- [DESCRIPTION OF THE TASK]:
Render the material below as a JSON list of strings, with one string per line and blank lines omitted.
--- Start of DATASET ROWS ---
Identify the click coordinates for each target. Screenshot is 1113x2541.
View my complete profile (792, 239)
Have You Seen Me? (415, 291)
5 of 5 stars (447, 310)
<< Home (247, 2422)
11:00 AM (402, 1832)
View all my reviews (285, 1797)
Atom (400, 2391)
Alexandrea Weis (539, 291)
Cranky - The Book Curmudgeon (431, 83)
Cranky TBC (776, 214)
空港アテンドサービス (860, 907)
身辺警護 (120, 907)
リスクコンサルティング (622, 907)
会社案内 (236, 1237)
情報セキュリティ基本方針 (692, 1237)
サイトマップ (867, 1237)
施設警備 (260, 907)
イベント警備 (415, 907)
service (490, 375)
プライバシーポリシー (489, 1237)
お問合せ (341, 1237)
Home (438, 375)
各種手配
--- End of DATASET ROWS ---
- [SOLUTION TO THIS PROBLEM]:
[
  "Identify the click coordinates for each target. Screenshot is 1113x2541.",
  "View my complete profile (792, 239)",
  "Have You Seen Me? (415, 291)",
  "5 of 5 stars (447, 310)",
  "<< Home (247, 2422)",
  "11:00 AM (402, 1832)",
  "View all my reviews (285, 1797)",
  "Atom (400, 2391)",
  "Alexandrea Weis (539, 291)",
  "Cranky - The Book Curmudgeon (431, 83)",
  "Cranky TBC (776, 214)",
  "空港アテンドサービス (860, 907)",
  "身辺警護 (120, 907)",
  "リスクコンサルティング (622, 907)",
  "会社案内 (236, 1237)",
  "情報セキュリティ基本方針 (692, 1237)",
  "サイトマップ (867, 1237)",
  "施設警備 (260, 907)",
  "イベント警備 (415, 907)",
  "service (490, 375)",
  "プライバシーポリシー (489, 1237)",
  "お問合せ (341, 1237)",
  "Home (438, 375)",
  "各種手配"
]